==== GIVEN RECORDS

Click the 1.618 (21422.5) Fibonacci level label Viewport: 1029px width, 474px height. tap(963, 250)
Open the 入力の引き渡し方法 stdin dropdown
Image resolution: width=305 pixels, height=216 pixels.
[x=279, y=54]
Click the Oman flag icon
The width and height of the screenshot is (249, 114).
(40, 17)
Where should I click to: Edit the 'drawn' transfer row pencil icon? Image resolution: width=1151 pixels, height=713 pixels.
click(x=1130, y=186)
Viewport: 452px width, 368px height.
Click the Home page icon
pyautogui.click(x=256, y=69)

========
==== GIVEN RECORDS

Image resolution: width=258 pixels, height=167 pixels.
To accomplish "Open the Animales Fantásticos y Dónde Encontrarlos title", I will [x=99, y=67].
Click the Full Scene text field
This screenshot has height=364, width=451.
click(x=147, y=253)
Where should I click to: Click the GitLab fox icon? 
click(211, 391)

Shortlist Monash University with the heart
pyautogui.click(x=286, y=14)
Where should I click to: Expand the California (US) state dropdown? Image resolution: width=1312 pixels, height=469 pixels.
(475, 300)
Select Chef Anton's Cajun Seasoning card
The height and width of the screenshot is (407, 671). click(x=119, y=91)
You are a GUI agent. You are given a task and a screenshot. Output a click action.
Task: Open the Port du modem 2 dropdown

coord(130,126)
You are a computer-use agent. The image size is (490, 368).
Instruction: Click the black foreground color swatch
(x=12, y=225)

========
==== GIVEN RECORDS

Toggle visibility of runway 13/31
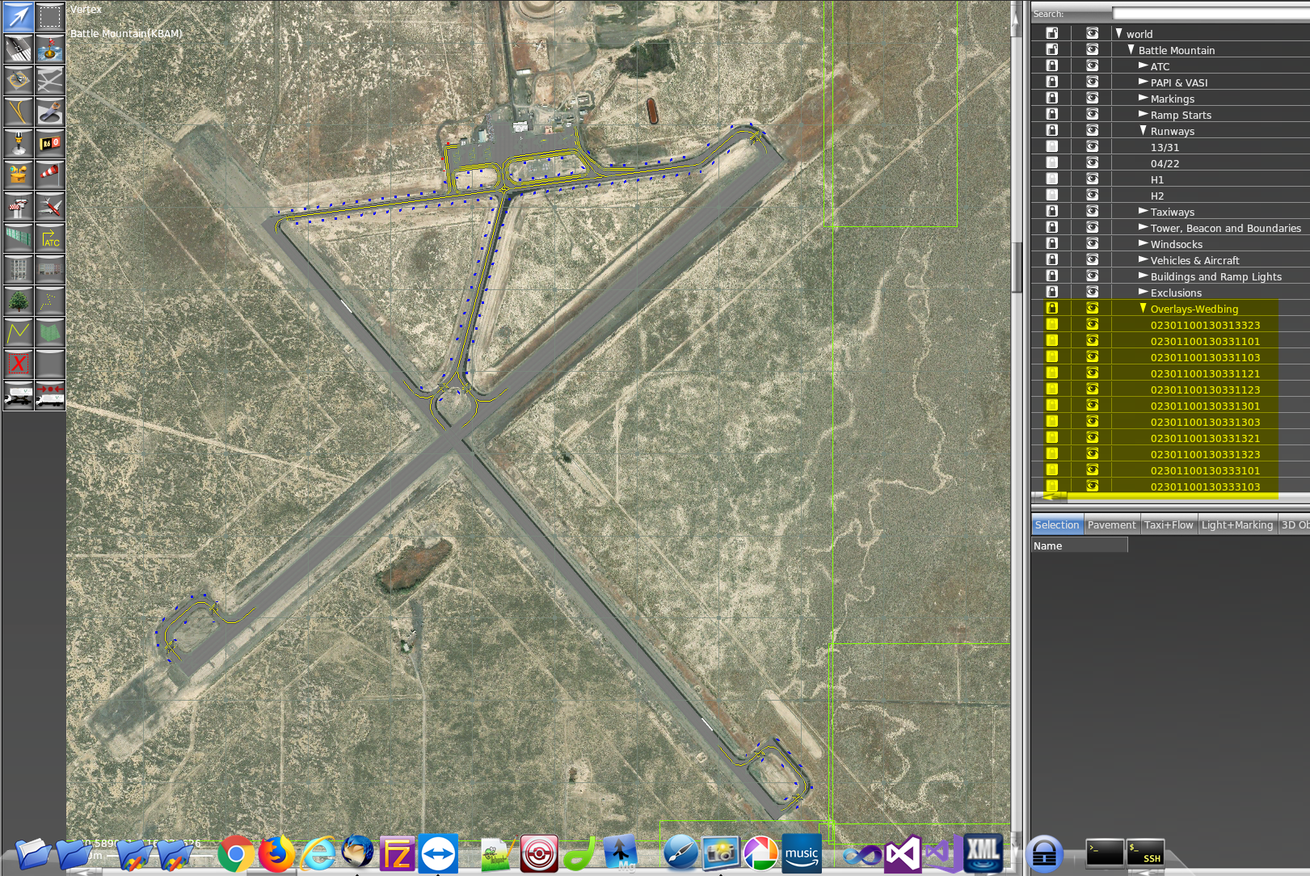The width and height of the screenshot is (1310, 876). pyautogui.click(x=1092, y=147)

========

> _WORK ITEM_: Among the lines above, return those that hold the word "agent".

> _TASK RESPONSE_:
You are a GUI agent. You are given a task and a screenshot. Output a click action.
You are a computer-use agent. The image size is (490, 368).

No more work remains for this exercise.